Zero Dawn PC Becomes Inaccessible For Many With Remaster on the Way

PlayStation announced Horizon: Zero Dawn Remastered at their recent State of Play, with a surprisingly fast release date. October 31st is right around the corner, and yesterday Zero Dawn Remastered became available for pre-order on PC stores and PS5. There’s also the appreciated benefit of any owners of the original Horizon Zero Dawn being able to only pay $10 to obtain the remastered. Of course, owners of the original Zero Dawn on PC just became a rare breed.




Along with making Horizon: Zero Dawn Remastered available for pre-order, PlayStation delisted Horizon Zero Dawn: Complete Edition – the default version for the PC port – from Steam and Epic Games Store. This move is motivated by PlayStation’s push for its PSN requirement; Zero Dawn was released on PC in 2020, long before the PSN requirement came into play. Now, any PC players who want to play Horizon: Zero Dawn must purchase the remastered, as well as be lucky enough to live in a country that allows PSN.


PlayStation Has Lost the Plot


The reasoning for PlayStation’s requirement of a PSN account for single-player games like Horizon Zero Dawn continues to perplex players. It’s going as far as to make a previously nearly universally accessible game inaccessible in over 100 countries is quite the choice, and not one with players in mind.
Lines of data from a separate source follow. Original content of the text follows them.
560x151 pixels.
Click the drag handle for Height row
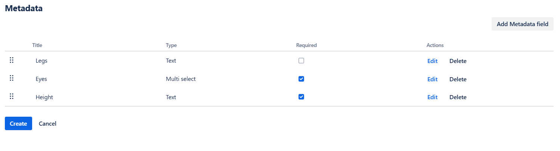[x=12, y=96]
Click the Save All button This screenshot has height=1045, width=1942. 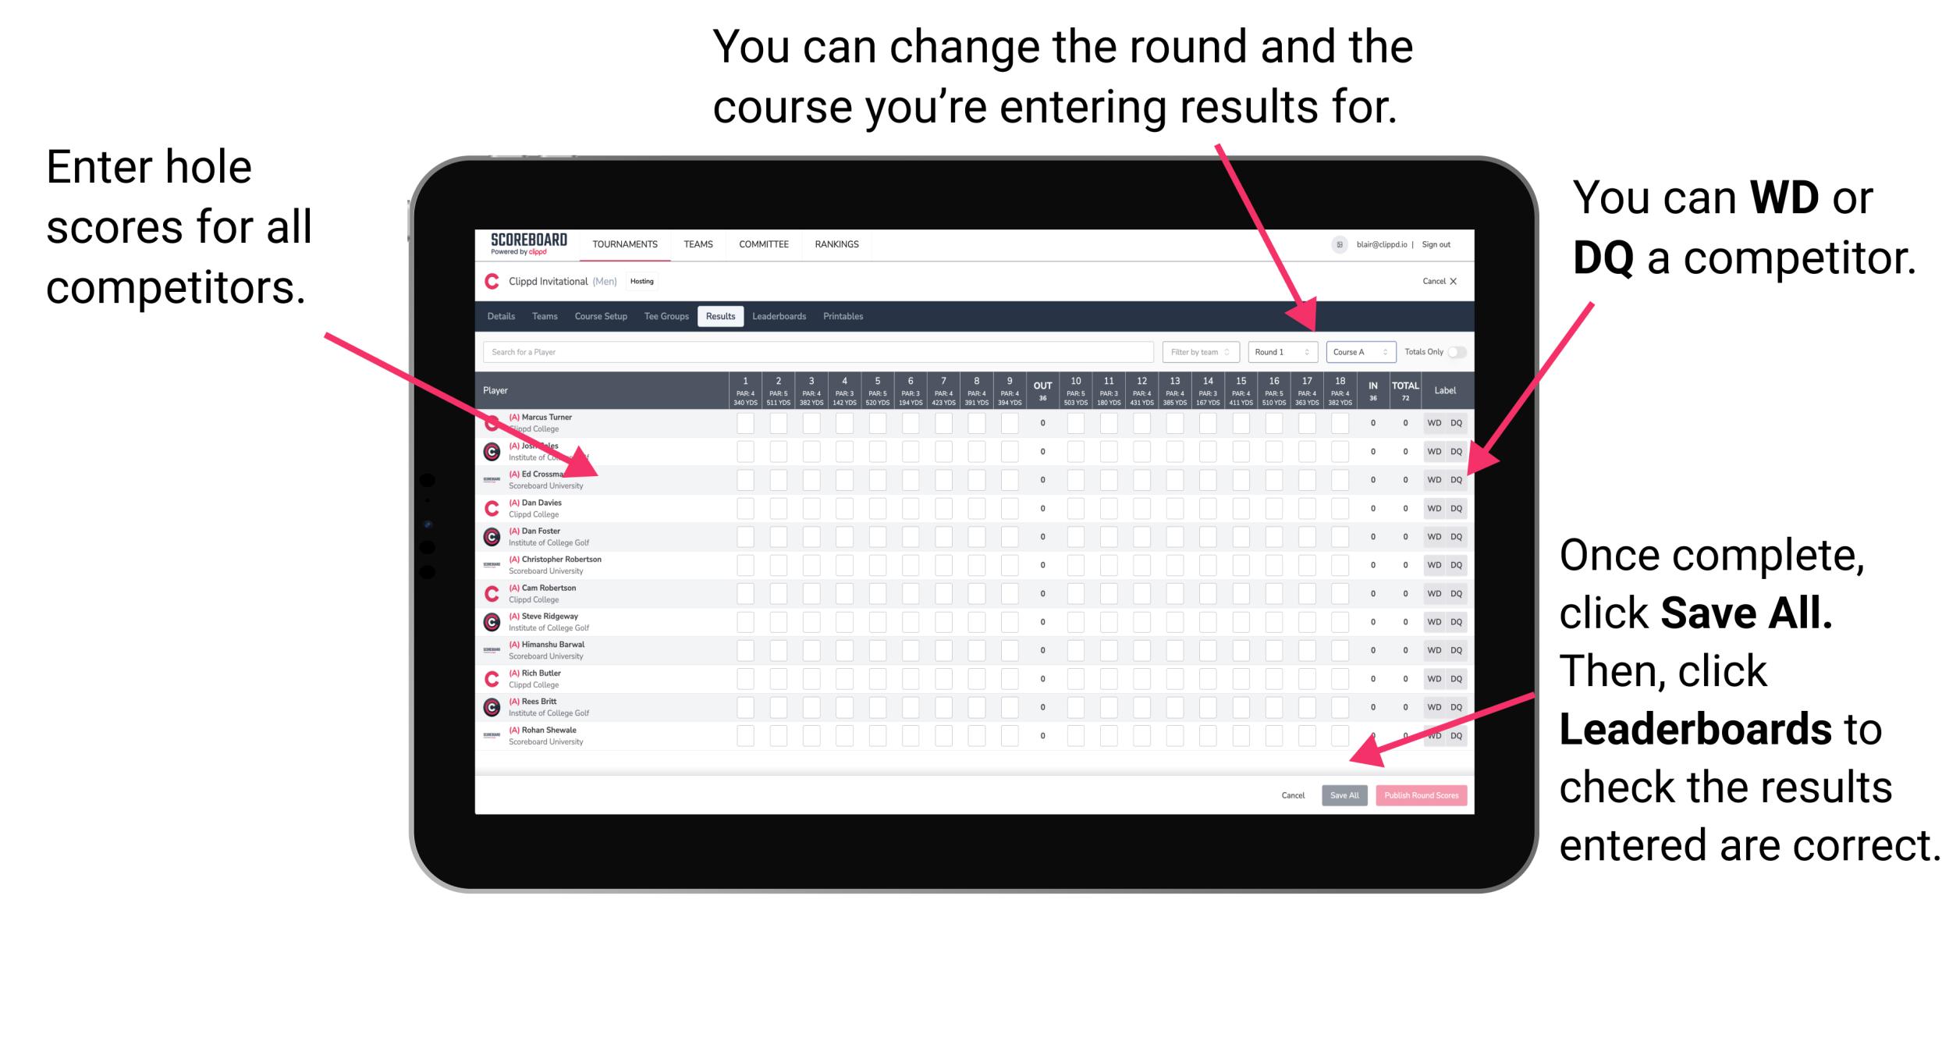(x=1344, y=795)
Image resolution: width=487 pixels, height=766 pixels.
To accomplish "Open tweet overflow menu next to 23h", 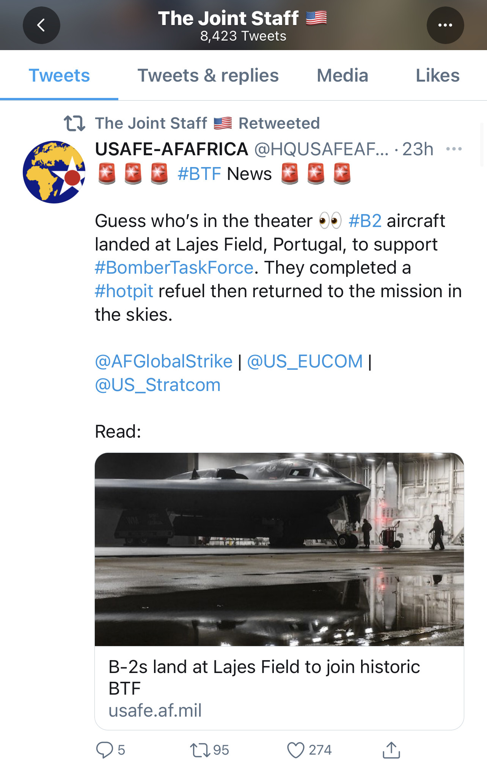I will pos(454,149).
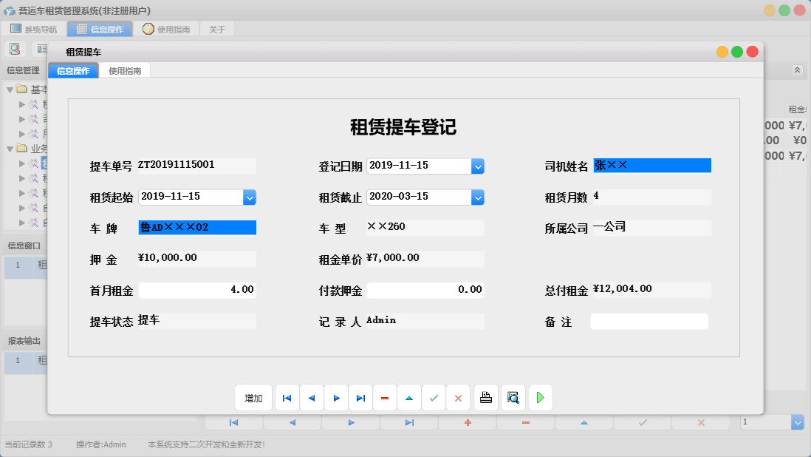Delete the current record with the red minus icon
This screenshot has width=811, height=457.
(385, 397)
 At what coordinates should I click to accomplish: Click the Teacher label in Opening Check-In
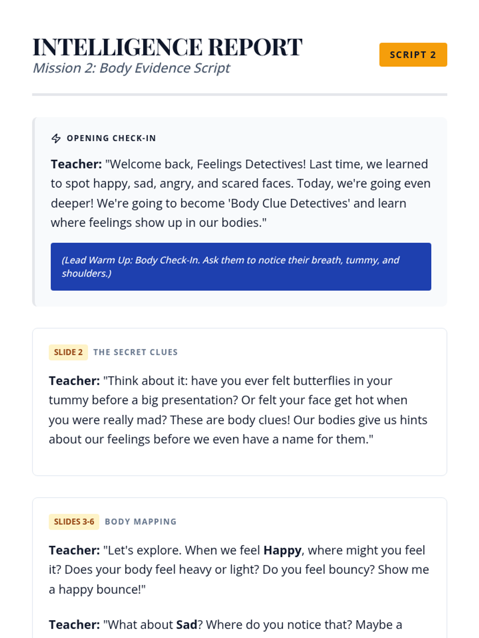click(76, 164)
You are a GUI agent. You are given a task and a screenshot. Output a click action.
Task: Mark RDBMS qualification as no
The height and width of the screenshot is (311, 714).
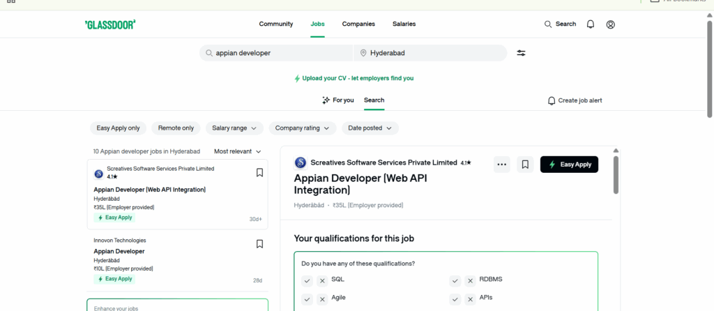pyautogui.click(x=471, y=281)
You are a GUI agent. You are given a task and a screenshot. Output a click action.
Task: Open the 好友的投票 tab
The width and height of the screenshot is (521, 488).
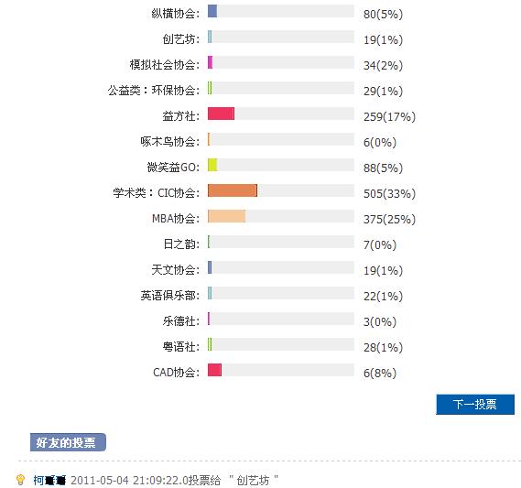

PSN is the PlayStation Network, meant for PlayStation players so they can log in to their console, have a gaming profile, and access online content. For PC players, this is wholly unnecessary; that doesn’t mean PlayStation is going to listen to their complaints, though.


PlayStation has already seen the aftermath of this decision. Helldivers 2 achieved commercial and critical success earlier this year, before suffering a review-bombing like no other when PlayStation implemented the PSN requirement post-launch. The recent release of God of War Ragnarök on PC has also seen some angry reviews directed solely at this requirement. Of course, some people feel players are overreacting, that logging in to a free, third-party network to play a game isn’t a big deal. The big deal really comes from the fact that that network isn’t available in over 100 countries, making gaming inaccessible to millions due to where they live.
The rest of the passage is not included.